Hi Everyone, first of all sorry about my english.
I need help, i have a large dataset and i need to do some time expensive operations, like count.
Example, in a variable (column) i have products codes (like 1001 1002 1003 1004). I need to count every time each code appears in total (incrementing a variable per example). The question is, i have to do this with a lot of columns, so, i use a lot of proc sql's or i use one proc sql with a large case clause.
Im thinking about to do this in Data Step's (Importing data set using the set command, after this using "if" for filtering, and after incrementing counting variables). Please anyone can tell me how i do this, ou post some documentation?
Thanks is advance.
Have you considered using PROC FREQ? That could get you the counts and would do it in one pass of the data. Something like
PROC FREQ DATA=mydata;
TABLES <mycolumn>/NOCUM NOPERCENT;
RUN;
The documentation will give you other options and an explanation of these. If you need to change the format, you could use ODS to output the results into another SAS dataset.

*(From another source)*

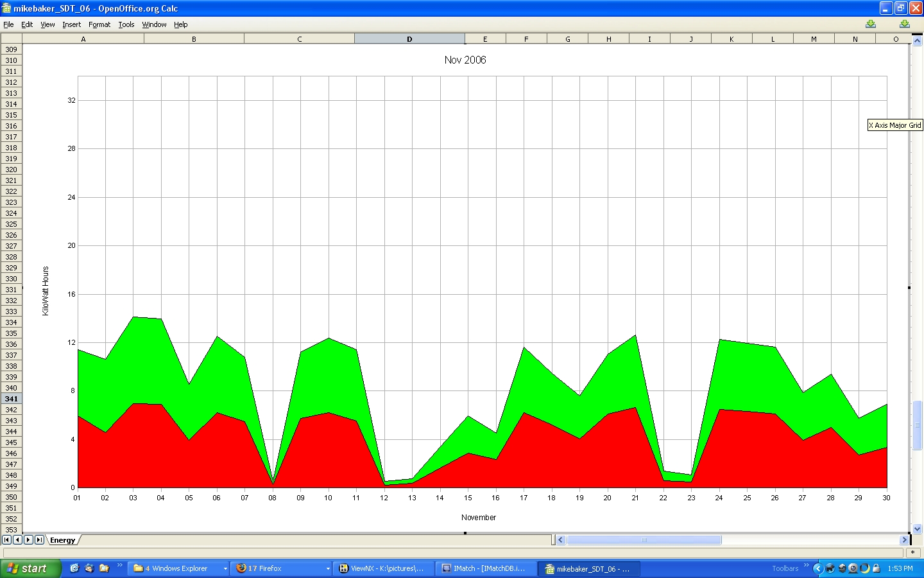Open the Format menu
This screenshot has width=924, height=578.
[x=99, y=24]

You can also count multiple columns in one pass. The number that you can do without writing temporary files is limited by your platform and memory.
Doc Muhlbaier
Duke
Duke, Thx for Quick Reply.
I tried to do my code using proc freq today earlier. But reading the documentation and trying i encountered 2 problems.
1) Imagine the example table:
Product_ID
1001
1002
1003
1002
1004
1001
Suppose that i wanna count records containing just "1001" and "1002" values. When i use PROC FREQ, SAS will count and give me percentage about all records, so, i just wanna catch "1001" "1002" and put count value in new column each one, or put count values in same column.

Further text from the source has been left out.